Hi, i'll first introduce myself.
I am RJ (Ruud) Baars, part of teh OpenTaal initiative (www.opentaal.org)
, which is 'opening Dutch'.
We managed to collect lots of correct Dutch words, create a word list,
get an official approval for this, and produced a hunspell dictionary
which works rather well..
Now we want to introduce compounding, since Dutch is very flexible in
Since there is a bit of regularity in correctness of compound based on
wort tupe/classification, the most usefull way to do it seems to be
using the COMPOUNDRULES. But then, there is a bit of a limitation with
affixes and suffixes.
In a word like 'man' (UK: man) there are the forms : mannen (UK:men),
mannetje (little man), mannetjes (little man).

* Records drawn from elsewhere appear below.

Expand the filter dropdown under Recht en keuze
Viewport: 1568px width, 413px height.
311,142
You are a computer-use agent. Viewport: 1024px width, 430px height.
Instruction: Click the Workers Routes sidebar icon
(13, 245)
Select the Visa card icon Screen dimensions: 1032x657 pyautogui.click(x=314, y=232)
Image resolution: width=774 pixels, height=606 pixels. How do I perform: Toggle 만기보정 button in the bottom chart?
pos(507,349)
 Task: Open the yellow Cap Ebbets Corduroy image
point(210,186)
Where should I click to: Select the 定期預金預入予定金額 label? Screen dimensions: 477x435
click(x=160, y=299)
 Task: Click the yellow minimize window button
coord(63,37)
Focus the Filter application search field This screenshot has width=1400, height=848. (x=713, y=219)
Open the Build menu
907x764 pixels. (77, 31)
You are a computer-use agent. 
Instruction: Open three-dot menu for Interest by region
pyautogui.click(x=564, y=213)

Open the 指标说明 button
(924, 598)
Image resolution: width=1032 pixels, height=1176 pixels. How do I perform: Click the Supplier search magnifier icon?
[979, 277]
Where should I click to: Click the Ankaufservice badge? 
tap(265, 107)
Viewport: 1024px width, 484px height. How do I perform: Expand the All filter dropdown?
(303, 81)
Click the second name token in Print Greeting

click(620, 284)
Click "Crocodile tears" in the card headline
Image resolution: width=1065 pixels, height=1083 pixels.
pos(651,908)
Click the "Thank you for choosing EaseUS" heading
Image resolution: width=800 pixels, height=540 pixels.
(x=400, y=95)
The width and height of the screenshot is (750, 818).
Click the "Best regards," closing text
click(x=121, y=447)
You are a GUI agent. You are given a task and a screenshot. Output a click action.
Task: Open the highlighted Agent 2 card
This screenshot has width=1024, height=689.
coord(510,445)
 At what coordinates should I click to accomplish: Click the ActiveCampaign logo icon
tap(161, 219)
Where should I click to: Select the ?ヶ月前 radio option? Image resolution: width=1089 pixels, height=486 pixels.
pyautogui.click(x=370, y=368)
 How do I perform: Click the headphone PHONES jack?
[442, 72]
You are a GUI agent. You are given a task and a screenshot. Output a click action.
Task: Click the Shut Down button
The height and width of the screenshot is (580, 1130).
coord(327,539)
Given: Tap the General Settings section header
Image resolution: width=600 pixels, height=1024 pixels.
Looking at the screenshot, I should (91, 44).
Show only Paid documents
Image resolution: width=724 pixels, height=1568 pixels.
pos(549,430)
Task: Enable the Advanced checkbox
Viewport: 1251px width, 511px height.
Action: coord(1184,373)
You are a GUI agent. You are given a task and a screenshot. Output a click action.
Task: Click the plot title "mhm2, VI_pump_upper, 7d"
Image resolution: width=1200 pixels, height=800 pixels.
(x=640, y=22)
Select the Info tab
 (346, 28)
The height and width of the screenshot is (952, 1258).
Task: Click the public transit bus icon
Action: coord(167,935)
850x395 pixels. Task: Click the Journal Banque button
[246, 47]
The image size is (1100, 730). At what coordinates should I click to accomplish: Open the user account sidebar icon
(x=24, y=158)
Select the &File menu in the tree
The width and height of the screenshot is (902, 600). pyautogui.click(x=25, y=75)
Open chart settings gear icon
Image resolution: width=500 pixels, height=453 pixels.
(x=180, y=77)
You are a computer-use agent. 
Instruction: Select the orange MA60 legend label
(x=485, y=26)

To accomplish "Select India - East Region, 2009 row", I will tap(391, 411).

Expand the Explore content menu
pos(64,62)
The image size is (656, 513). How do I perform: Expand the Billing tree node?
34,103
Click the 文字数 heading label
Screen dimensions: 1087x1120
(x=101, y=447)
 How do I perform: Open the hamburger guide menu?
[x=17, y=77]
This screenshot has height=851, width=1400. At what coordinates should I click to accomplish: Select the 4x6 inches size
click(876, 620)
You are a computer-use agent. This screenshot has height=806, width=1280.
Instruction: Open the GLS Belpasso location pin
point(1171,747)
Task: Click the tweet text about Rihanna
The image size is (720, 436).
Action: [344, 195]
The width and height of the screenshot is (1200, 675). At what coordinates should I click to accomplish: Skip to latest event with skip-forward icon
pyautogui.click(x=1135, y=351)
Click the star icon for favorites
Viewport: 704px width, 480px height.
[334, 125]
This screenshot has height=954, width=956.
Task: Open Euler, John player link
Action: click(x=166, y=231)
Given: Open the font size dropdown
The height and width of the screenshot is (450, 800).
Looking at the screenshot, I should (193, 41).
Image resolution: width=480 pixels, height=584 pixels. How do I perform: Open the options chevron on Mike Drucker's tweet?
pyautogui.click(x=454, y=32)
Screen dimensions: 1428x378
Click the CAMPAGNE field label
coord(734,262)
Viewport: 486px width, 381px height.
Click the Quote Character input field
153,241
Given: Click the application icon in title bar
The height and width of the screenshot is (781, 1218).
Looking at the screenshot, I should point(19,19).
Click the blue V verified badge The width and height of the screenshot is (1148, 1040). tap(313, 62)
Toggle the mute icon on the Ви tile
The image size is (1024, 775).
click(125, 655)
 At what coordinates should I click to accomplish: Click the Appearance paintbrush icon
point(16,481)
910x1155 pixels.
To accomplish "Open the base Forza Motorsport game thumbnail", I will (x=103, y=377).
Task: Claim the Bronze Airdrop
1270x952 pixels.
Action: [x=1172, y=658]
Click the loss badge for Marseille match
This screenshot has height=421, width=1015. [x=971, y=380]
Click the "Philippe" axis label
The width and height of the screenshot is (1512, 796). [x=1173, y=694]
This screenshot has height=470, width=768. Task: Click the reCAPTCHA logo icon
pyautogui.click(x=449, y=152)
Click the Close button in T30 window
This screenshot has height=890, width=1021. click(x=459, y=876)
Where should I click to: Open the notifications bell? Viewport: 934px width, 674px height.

mannenauto (UK men car) is correct, mannetjeauto is NOT correct,
mannetjesauto IS correct.
Is there a way to do this using suffixes, and will the word compunded
with also support suffixes then ?
Another issue is the abbreviation-words, like AA (pronounced as 2
separate letters). In Dutch:
AA-club is OK
AAclub is not
shit-AA is OK
shit-aa is NOT.
shitaa is wrong too
For short : case should be kept in ompounds and as a separate word, and
the dash is required in any compound
(Too make iit more complex, there are words like pc, which sould be kept
in lowercase in compounds, except whe at start of sentence, where it
will change into Pc-.
I have not been able to produce a dic and aff file that realises this.
Is it possible ?
Maybe you can give me a hint on how to ?
just an answer to your first question:
On Mon, Aug 27, 2007 at 05:16:15PM +0200, r.j.baars wrote:
> In a word like 'man' (UK: man) there are the forms : mannen (UK:men),
> mannetje (little man), mannetjes (little man).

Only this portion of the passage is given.